The Centre for Industrial Progress (https://industrialprogress.com/blog/) is another good resource on the energy industry in particular, though they're a bit fossil-fuel-centric.

I think about "resources" by splitting them into three basic categories:

1. Atoms. It's extremely hard to create or destroy atomic nuclei, so we effectively have a fixed "budget" of, e.g., copper atoms or gold atoms within Earth's crust. However, this budget is much broader than often assumed, because the Earth is very big -- most of Earth's land is uninhabited, so there are likely still huge mineral deposits waiting to be mined. If we ever mine all the copper we will need to either recycle the copper in use, or start mining asteroids and other planets. (One corollary of the fact that atoms cannot be destroyed is that they are not "used up", though they may end up in a position where they cannot be extracted.)

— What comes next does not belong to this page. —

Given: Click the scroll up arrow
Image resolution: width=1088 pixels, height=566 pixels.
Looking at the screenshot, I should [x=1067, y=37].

2. Molecules. It's easier to create or destroy particular types of molecule, but the energy required to do so may be very large. For example, to survive, we need to consume proteins (which are long organic molecules), and these are most easily created by rearing animals or growing certain plants. E.g., soil + water + sunlight -> grass, grass + water + baby cows -> adult cows, and therefore beef. As you point out, organic resources are theoretically endlessly renewable -- the biosphere essentially recycles the same atoms over and over, as organisms consume matter from their environment, and reconstitute it internally into carbohydrates, proteins, fats and so on.

Hydrocarbons are obviously one of the most valuable categories of molecule, as they represent an incredibly powerful store of energy that built up incredibly slowly. There is a limited amount of hydrocarbons (though they are less limited than many believe), and so we will need to find a replacement eventually.

3. Energy. With sufficient energy it's possible to overcome pretty much any other resource limit, e.g., transforming one material into another, growing tomatoes in Iceland (the Icelanders have geothermal-powered greenhouses), etc. As you point out the Sun is (on a human scale) an effectively boundless supply of energy. Hydrocarbons are an incredibly versatile source of energy, but as I mentioned in #2, we will at some point need to switch to hydro or nuclear for our energy needs.